7.10.3 Prayer Book of Rani Jindan
Illustration from prayer book
This painting is an illustration in a prayer book made for Rani Jindan Kaur, one of the wives of the first Sikh king, Maharaja Ranjit Singh. (Rani means queen, and maharaja means king.) The illustration represents Guru Nanak as a young man. A servant is fanning him, and he is speaking to Hindu ascetics. How does this illustration emphasize Guru Nanak’s importance? The prayer book contains excerpts from the Guru Granth Sahib, the Sikh scripture, which contains the poetry of Guru Nanak and the other Gurus. Besides the Guru Granth Sahib, there are many stories about Guru Nanak. In these stories, Guru Nanak often traveled with his close friends, Bhai Bala, a Hindu, and Bhai Mardana, a Muslim. Bhai Mardana composed the music for Guru Nanak’s poetry. What point does this illustration and the stories about Guru Nanak’s friends make about Guru Nanak and other religions? Why do you think it has been important for Sikhs to remember their founder as a friend to Hindus and Muslims? Guru Nanak’s teaching was, “There is neither Hindu nor Muslim.”

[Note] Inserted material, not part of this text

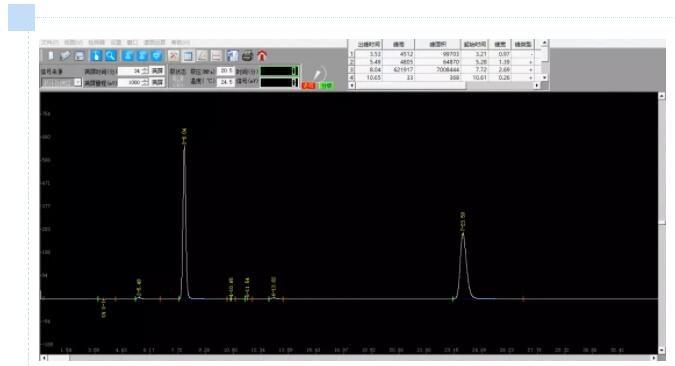
Task: Click the red upward arrow icon
Action: [262, 56]
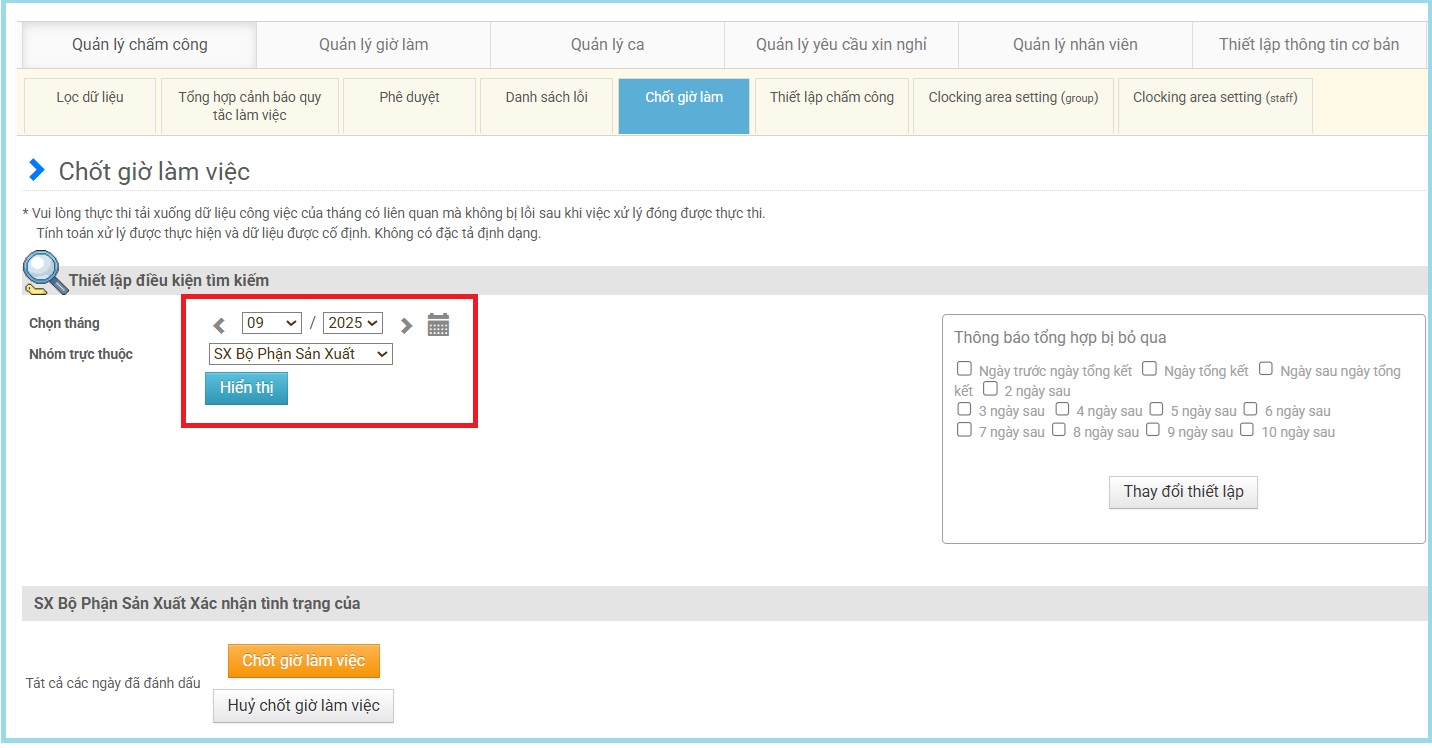Image resolution: width=1432 pixels, height=748 pixels.
Task: Click the magnifying glass search settings icon
Action: click(x=42, y=272)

In the Sikh tradition, as well as in his own writings, Guru Nanak is often associated with figures from other religions. The stories told about his life are popular, but they do not have the religious authority of the poetry and other writing in the Guru Granth Sahib, the written Sikh scripture. While the stories are probably largely fictional, it is notable that Sikhs remember Guru Nanak as having friends who practiced other religions, especially after relations between Sikh communities and Muslim Mughal rulers and Hindu religious authorities deteriorated. The illustration emphasizes Guru Nanak’s importance by seating him on an ottoman, while the ascetics are on the floor. Only Guru Nanak is being fanned by a servant, and both the servant and he are larger in size than the ascetics. The body language of the people in the illustration suggests the ascetics are learning from, and venerating, the Guru. Remembering Guru Nanak as open and friendly to other religions underlines the words of Guru Nanak himself. As the next source shows, he was quite critical of Muslim and Hindu practices, but he also thoroughly engaged with devout Hindus and Muslims in seeking religious truth.